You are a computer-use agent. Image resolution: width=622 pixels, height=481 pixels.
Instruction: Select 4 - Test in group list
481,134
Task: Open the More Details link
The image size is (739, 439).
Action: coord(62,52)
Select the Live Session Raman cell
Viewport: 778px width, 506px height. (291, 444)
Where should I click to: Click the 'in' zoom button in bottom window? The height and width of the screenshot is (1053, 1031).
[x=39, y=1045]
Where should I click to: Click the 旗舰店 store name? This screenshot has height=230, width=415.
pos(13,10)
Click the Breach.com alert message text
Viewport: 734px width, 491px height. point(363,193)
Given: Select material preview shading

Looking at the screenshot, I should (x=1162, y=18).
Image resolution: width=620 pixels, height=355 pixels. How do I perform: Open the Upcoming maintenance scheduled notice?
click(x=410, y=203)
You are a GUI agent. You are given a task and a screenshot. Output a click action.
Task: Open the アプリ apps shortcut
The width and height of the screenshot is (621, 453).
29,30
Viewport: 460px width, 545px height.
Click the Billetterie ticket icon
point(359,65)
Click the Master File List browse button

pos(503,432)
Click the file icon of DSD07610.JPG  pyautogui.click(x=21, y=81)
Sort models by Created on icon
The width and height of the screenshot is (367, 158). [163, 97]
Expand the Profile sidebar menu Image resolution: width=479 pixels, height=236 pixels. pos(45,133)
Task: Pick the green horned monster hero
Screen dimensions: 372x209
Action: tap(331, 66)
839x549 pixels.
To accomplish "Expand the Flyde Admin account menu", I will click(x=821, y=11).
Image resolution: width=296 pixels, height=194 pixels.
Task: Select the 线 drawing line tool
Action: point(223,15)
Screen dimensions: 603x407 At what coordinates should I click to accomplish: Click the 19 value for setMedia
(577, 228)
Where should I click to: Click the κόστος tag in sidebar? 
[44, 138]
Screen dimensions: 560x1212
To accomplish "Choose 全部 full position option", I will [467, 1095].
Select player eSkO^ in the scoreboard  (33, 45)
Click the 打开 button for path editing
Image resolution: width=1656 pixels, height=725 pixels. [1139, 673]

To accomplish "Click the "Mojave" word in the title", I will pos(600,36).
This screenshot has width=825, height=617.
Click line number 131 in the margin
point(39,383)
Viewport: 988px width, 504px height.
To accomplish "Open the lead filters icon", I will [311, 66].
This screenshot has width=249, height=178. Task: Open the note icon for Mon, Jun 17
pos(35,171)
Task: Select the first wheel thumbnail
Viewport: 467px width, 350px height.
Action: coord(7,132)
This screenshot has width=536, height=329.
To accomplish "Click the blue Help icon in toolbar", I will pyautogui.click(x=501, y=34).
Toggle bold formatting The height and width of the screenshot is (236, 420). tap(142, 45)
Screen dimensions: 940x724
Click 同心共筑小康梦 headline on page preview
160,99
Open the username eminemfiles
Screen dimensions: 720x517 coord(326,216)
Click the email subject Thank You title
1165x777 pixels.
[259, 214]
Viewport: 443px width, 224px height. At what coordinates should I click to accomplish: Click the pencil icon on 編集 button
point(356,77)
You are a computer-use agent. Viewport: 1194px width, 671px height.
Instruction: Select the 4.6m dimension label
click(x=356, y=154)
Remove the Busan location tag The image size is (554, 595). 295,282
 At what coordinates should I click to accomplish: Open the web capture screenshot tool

────────────────────────────────────────

▸ **Directions**: Your task is to copy each line of the entries that includes the word "pyautogui".

▸ **Response area**:
Click the file icon of DSD07610.JPG  pyautogui.click(x=21, y=81)
To accomplish "Click the blue Help icon in toolbar", I will pyautogui.click(x=501, y=34).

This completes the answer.